# TRY IT
Taking the listing below, restate word for word each line from the line with "Chercher un Dépôt (90, 113)" to the line with "Newer Post (285, 1881)", ends included, and stop there.

-- Opening Marker --

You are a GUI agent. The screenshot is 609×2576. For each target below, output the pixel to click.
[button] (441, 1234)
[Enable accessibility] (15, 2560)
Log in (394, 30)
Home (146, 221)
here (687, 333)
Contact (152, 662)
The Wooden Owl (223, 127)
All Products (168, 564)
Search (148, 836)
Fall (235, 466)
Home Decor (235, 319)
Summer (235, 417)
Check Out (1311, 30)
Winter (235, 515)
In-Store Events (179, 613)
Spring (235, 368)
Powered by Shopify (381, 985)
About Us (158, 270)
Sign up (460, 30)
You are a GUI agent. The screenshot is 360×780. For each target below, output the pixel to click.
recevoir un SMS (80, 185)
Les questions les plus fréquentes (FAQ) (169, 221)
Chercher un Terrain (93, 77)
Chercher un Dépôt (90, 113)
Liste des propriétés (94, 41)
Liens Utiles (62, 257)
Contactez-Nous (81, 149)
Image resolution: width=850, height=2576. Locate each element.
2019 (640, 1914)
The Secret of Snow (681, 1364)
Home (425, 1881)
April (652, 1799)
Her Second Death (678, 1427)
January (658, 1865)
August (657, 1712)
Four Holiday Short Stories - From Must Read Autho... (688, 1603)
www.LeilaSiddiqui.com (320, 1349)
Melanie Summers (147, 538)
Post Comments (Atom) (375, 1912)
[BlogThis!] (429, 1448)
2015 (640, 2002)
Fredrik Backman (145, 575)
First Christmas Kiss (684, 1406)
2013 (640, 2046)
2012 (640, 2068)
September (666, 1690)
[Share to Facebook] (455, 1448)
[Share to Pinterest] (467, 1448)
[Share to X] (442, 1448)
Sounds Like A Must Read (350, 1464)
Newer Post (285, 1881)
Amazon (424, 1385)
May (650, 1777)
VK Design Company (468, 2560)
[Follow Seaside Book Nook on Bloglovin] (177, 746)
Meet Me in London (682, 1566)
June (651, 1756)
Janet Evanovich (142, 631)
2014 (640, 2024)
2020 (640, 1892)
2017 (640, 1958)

-- Closing Marker --

# OUTPUT OF THE TASK
Chercher un Dépôt (90, 113)
Liste des propriétés (94, 41)
Liens Utiles (62, 257)
Contactez-Nous (81, 149)
Image resolution: width=850, height=2576. Locate each element.
2019 (640, 1914)
The Secret of Snow (681, 1364)
Home (425, 1881)
April (652, 1799)
Her Second Death (678, 1427)
January (658, 1865)
August (657, 1712)
Four Holiday Short Stories - From Must Read Autho... (688, 1603)
www.LeilaSiddiqui.com (320, 1349)
Melanie Summers (147, 538)
Post Comments (Atom) (375, 1912)
[BlogThis!] (429, 1448)
2015 (640, 2002)
Fredrik Backman (145, 575)
First Christmas Kiss (684, 1406)
2013 (640, 2046)
2012 (640, 2068)
September (666, 1690)
[Share to Facebook] (455, 1448)
[Share to Pinterest] (467, 1448)
[Share to X] (442, 1448)
Sounds Like A Must Read (350, 1464)
Newer Post (285, 1881)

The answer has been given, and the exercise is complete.